Уже не тот несчастный молодой человек с депрессией, залысинами и без причин к существованию. Голову я побрил налысо, всю депрессию переработал в творчество, а своей причиной жить выбрал хоррор. И тебя, читатель, кем бы ты ни был. И сам я теперь – не скучный портье в отеле, а популярный хоррор-писатель, двухкратный финалист конкурса «Чертова дюжина», успешный «проходимец» отборов в «Самую страшную книгу», владелец паблика в ВК на пятнадцать тысяч подписчиков, автор историй, чьи озвучки в совокупности набрали несколько миллионов просмотров. А теперь еще и автор собственного печатного сборника, буквы для которого я бережно сохранил на всем своем пути из бездны наверх.
Однако тот молодой человек, и тот «странненький» мальчик, и тот безбашенный нефор – они все еще со мной, и именно они – мои главные советчики в том, как сделать остро, больно, эмоционально, грустно и драйвово. Один пересмотрел десять раз «Сербский фильм», другой – знает наизусть все байки из сборников Успенского и Усачева, третий прошел все части «Резидента» и «Сайлент Хилл». Они – настоящие фанаты хоррора, и именно им я доверяю определять, что истинное, а что позерство. И благодаря им, читатель, ты держишь в руках написанную мной книгу, ты прочел ее до конца и (надеюсь) получил удовольствие. Из бездны сетературы, из тысяч мне подобных ты, читатель, предпочел именно меня. И через этот корешок (или корпус смартфона) ты наконец сжимаешь мою ладонь. У нас лопнули барабанные перепонки, а из глаз от резкого подъема сочится кровь, мы улыбаемся друг другу и, возможно, захотим это повторить. И это именно ты, читатель, не позволил мне утонуть, не позволил остаться одному. И я благодарен тебе за это. Впрочем, поблагодарить стоит не только тебя. Буквы для этих страниц помогали мне собирать по крупицам множество людей.

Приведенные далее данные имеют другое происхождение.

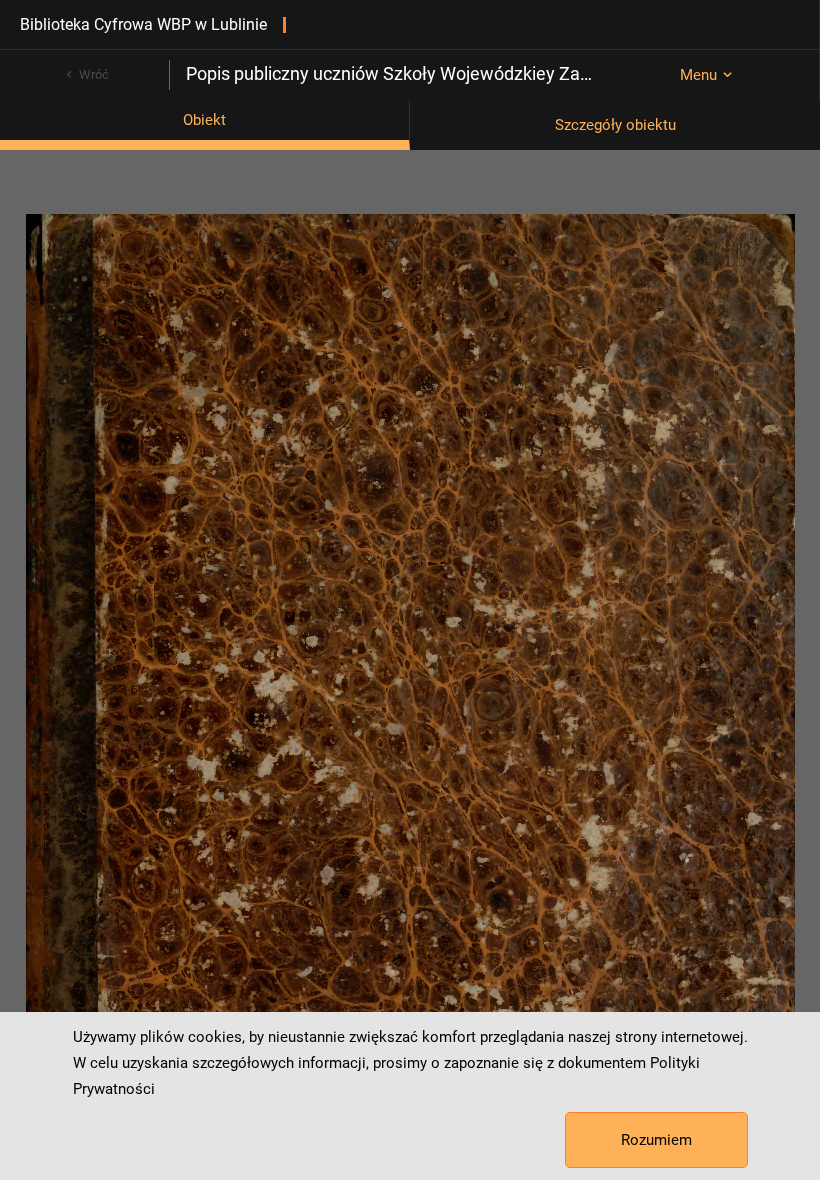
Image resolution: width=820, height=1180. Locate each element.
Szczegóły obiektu (615, 125)
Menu (698, 75)
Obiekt (204, 120)
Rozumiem (656, 1140)
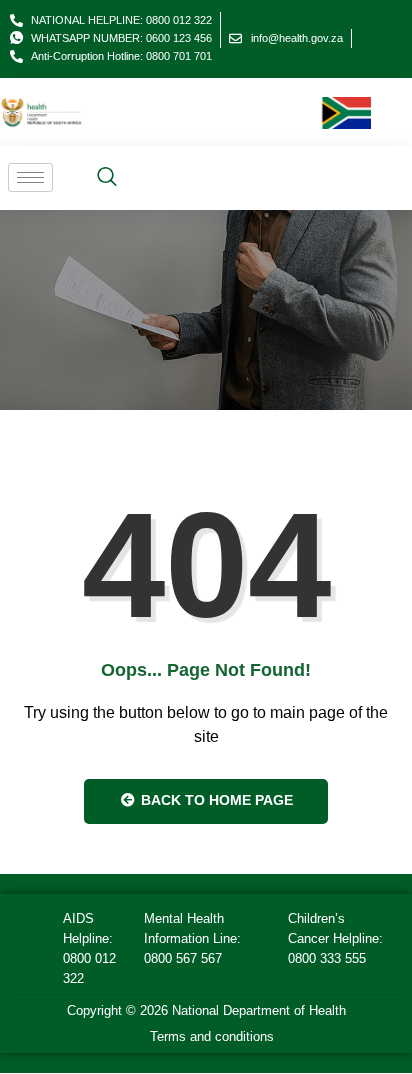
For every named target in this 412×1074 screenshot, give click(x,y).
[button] (107, 178)
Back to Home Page (215, 800)
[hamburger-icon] (30, 177)
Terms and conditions (212, 1036)
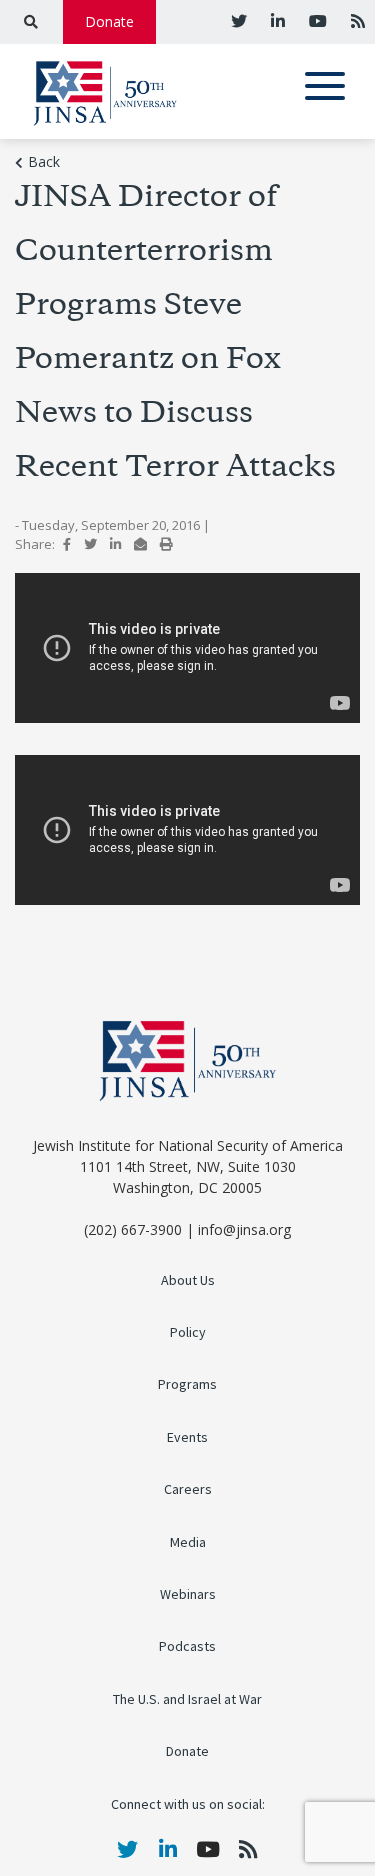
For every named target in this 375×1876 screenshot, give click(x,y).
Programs (187, 1384)
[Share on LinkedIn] (115, 544)
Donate (109, 21)
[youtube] (316, 21)
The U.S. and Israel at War (187, 1699)
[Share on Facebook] (67, 544)
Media (188, 1542)
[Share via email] (140, 544)
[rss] (356, 21)
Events (187, 1437)
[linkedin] (276, 21)
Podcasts (187, 1646)
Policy (188, 1332)
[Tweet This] (90, 544)
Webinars (188, 1594)
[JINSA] (105, 89)
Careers (188, 1489)
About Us (188, 1280)
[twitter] (239, 21)
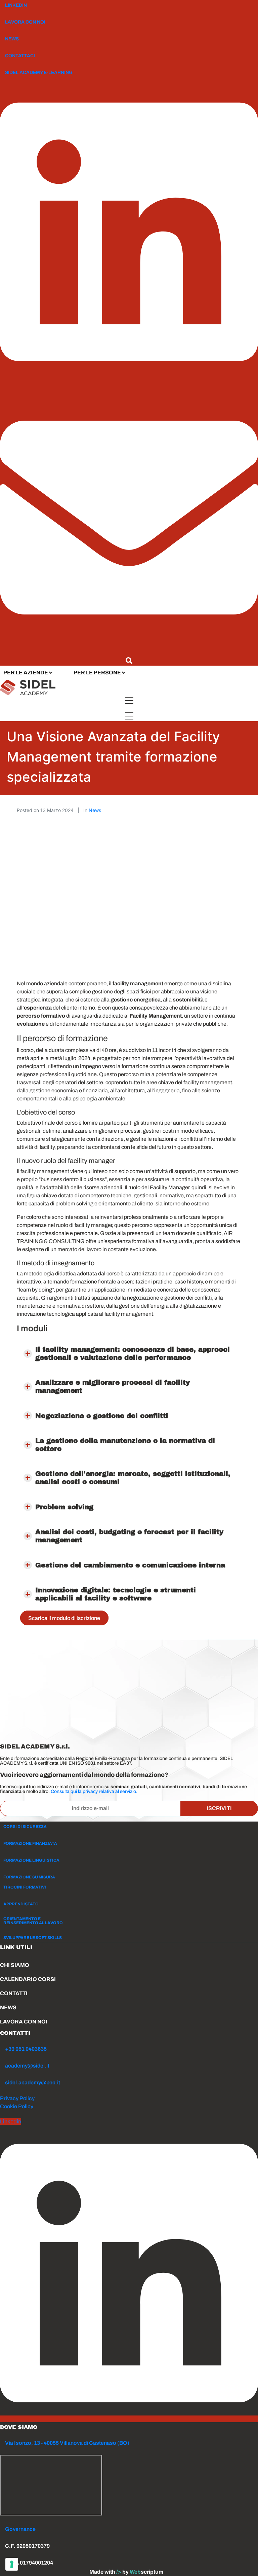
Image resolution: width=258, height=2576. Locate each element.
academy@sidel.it (27, 2066)
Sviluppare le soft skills (32, 1937)
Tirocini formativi (24, 1887)
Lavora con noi (25, 22)
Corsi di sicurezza (25, 1826)
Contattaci (20, 55)
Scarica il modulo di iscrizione (64, 1618)
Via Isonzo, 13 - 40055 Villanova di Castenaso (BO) (67, 2443)
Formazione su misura (29, 1877)
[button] (129, 1353)
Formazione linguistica (31, 1860)
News (12, 38)
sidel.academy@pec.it (32, 2082)
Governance (20, 2529)
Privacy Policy (17, 2098)
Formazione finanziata (30, 1843)
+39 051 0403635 (26, 2049)
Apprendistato (21, 1904)
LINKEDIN (16, 5)
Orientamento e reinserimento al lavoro (33, 1920)
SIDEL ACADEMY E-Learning (39, 72)
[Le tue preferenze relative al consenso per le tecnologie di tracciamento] (11, 2564)
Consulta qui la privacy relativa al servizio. (94, 1791)
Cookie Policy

Мои родители – каждый по-своему. Мама подсказывала неожиданные темы для рассказов и скрепя сердце выслушивала идеи (она не любитель хоррора). Отец делился жизненным опытом из девяностых и послужил прообразом для некоторых персонажей. Лучший друг консультировал относительно работы полиции, состояния трупов на разных стадиях разложения и делился мелкими инсайдами. Моя Виктория неожиданно мужественно для сорокакилограммовой девочки-дюймовочки выдерживала мои всплески вдохновения, нередко в САМЫЕ неподходящие моменты. И читала такие сцены, которые я бы даже своему психотерапевту не показал. Дабы не останавливаться на каждом предметно, дальше пойдет список.
Я благодарен:
Олегу Кожину, Саше Матюхину, Максу Кабиру – за вдохновение, ценные советы и помощь по тексту и стилистике;
Денису Назарову, Антону Мокину, Жене Долматовичу, Сереже Тарасову, Андрею Беляеву – за то, что всегда делились честным мнением относительно моего творчества;
Лизе Бобровицкой, Марине Ботылевой, Дарье Багровой, Яне Апостол, Григорию Удальцову и многим другим – за их фанарты, рисунки и комиксы по мотивам моего творчества, вдохновлявшие меня творить дальше;
Тимофею Зайцу – отдельная благодарочка (один из его рисунков я даже ношу в качестве татуировки на левом плече); Григорию Удальцову, Антону Щетину, Евгению Рубцову и многим другим, всех не перечислить, – за наши «разгоны», из которых рождались новые рассказы;
Дарье Багровой, Юлии Кундик и Екатерине Насоновой за помощь в редактуре;
Руслану Покровскому, Мухамету Закирову, Антону Макарову, Александру Степному, Дэну Блюзу (не знаю настоящего имени), Илье Дементьеву и многим другим за то, что превращали мои рассказы из текста в звук, чтобы еще больше желающих могли к ним причаститься;
Игорю Буракову – за то, что делал лучше любые мои творения, к которым прикасался;
Жене Шикову – за все его подсказки, идеи, мысли и ободряющие слова;
Саше Дедову – за то, что не давал мне спуску и критиковал при любой возможности сделать лучше;
Володе Чубукову – за то, что своими советами добавлял моим произведениям почти недосягаемую глубину (в том числе в соавторстве).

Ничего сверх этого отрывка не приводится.